**AIM OF THE EXERCISE**
The answer must be every record below, reproduced exactly.

* * * * *

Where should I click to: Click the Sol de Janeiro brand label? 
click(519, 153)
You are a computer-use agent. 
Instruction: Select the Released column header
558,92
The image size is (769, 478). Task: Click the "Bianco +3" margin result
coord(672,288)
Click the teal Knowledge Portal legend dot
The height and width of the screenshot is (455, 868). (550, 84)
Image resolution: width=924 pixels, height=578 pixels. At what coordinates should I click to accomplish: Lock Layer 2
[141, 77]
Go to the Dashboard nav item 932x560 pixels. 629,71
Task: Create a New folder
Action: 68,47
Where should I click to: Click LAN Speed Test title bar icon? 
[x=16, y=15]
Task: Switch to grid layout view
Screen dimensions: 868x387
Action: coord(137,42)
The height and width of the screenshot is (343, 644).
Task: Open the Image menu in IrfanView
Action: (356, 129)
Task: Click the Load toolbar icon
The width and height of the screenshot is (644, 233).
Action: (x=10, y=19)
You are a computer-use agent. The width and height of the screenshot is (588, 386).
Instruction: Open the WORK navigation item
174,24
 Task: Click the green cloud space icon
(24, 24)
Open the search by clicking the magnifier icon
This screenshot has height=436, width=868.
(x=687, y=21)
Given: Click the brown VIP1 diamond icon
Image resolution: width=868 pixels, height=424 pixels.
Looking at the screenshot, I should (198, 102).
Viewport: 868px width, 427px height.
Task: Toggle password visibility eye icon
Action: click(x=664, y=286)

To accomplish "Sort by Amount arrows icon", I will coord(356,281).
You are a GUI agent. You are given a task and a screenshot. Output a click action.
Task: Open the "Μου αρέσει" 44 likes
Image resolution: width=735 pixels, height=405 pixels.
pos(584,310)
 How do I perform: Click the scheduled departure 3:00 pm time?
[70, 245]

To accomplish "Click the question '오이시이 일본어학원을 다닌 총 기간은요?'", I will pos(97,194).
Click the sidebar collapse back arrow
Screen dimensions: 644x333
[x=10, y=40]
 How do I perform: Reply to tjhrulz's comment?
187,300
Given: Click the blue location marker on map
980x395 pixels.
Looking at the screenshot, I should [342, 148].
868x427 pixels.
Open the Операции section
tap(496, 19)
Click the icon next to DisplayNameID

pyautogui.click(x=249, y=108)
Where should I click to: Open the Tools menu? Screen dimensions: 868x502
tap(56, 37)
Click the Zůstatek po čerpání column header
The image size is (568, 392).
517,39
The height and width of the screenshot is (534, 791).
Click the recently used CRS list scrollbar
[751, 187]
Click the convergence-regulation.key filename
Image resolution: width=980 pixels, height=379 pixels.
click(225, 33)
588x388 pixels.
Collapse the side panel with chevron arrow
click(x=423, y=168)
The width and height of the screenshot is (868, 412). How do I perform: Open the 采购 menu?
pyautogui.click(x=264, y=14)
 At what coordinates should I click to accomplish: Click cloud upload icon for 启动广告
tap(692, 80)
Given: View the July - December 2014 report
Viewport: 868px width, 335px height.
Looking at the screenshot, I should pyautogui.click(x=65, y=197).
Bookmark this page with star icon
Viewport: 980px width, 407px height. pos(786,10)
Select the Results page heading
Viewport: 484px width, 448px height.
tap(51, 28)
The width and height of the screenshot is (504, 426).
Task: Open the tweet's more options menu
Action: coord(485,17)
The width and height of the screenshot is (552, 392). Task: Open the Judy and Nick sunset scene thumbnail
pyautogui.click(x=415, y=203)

* * * * *

**YOUR RESPONSE**
Where should I click to: Click the Sol de Janeiro brand label? 
click(519, 153)
You are a computer-use agent. 
Instruction: Select the Released column header
558,92
The image size is (769, 478). Task: Click the "Bianco +3" margin result
coord(672,288)
Click the teal Knowledge Portal legend dot
The height and width of the screenshot is (455, 868). (550, 84)
Image resolution: width=924 pixels, height=578 pixels. At what coordinates should I click to accomplish: Lock Layer 2
[141, 77]
Go to the Dashboard nav item 932x560 pixels. 629,71
Task: Create a New folder
Action: 68,47
Where should I click to: Click LAN Speed Test title bar icon? 
[x=16, y=15]
Task: Switch to grid layout view
Screen dimensions: 868x387
Action: coord(137,42)
The height and width of the screenshot is (343, 644).
Task: Open the Image menu in IrfanView
Action: (356, 129)
Task: Click the Load toolbar icon
The width and height of the screenshot is (644, 233).
Action: (x=10, y=19)
You are a computer-use agent. The width and height of the screenshot is (588, 386).
Instruction: Open the WORK navigation item
174,24
 Task: Click the green cloud space icon
(24, 24)
Open the search by clicking the magnifier icon
This screenshot has height=436, width=868.
(x=687, y=21)
Given: Click the brown VIP1 diamond icon
Image resolution: width=868 pixels, height=424 pixels.
Looking at the screenshot, I should (198, 102).
Viewport: 868px width, 427px height.
Task: Toggle password visibility eye icon
Action: click(x=664, y=286)

To accomplish "Sort by Amount arrows icon", I will coord(356,281).
You are a GUI agent. You are given a task and a screenshot. Output a click action.
Task: Open the "Μου αρέσει" 44 likes
Image resolution: width=735 pixels, height=405 pixels.
pos(584,310)
 How do I perform: Click the scheduled departure 3:00 pm time?
[70, 245]

To accomplish "Click the question '오이시이 일본어학원을 다닌 총 기간은요?'", I will pos(97,194).
Click the sidebar collapse back arrow
Screen dimensions: 644x333
[x=10, y=40]
 How do I perform: Reply to tjhrulz's comment?
187,300
Given: Click the blue location marker on map
980x395 pixels.
Looking at the screenshot, I should [342, 148].
868x427 pixels.
Open the Операции section
tap(496, 19)
Click the icon next to DisplayNameID

pyautogui.click(x=249, y=108)
Where should I click to: Open the Tools menu? Screen dimensions: 868x502
tap(56, 37)
Click the Zůstatek po čerpání column header
The image size is (568, 392).
517,39
The height and width of the screenshot is (534, 791).
Click the recently used CRS list scrollbar
[751, 187]
Click the convergence-regulation.key filename
Image resolution: width=980 pixels, height=379 pixels.
click(225, 33)
588x388 pixels.
Collapse the side panel with chevron arrow
click(x=423, y=168)
The width and height of the screenshot is (868, 412). How do I perform: Open the 采购 menu?
pyautogui.click(x=264, y=14)
 At what coordinates should I click to accomplish: Click cloud upload icon for 启动广告
tap(692, 80)
Given: View the July - December 2014 report
Viewport: 868px width, 335px height.
Looking at the screenshot, I should pyautogui.click(x=65, y=197).
Bookmark this page with star icon
Viewport: 980px width, 407px height. pos(786,10)
Select the Results page heading
Viewport: 484px width, 448px height.
tap(51, 28)
The width and height of the screenshot is (504, 426).
Task: Open the tweet's more options menu
Action: coord(485,17)
The width and height of the screenshot is (552, 392). Task: Open the Judy and Nick sunset scene thumbnail
pyautogui.click(x=415, y=203)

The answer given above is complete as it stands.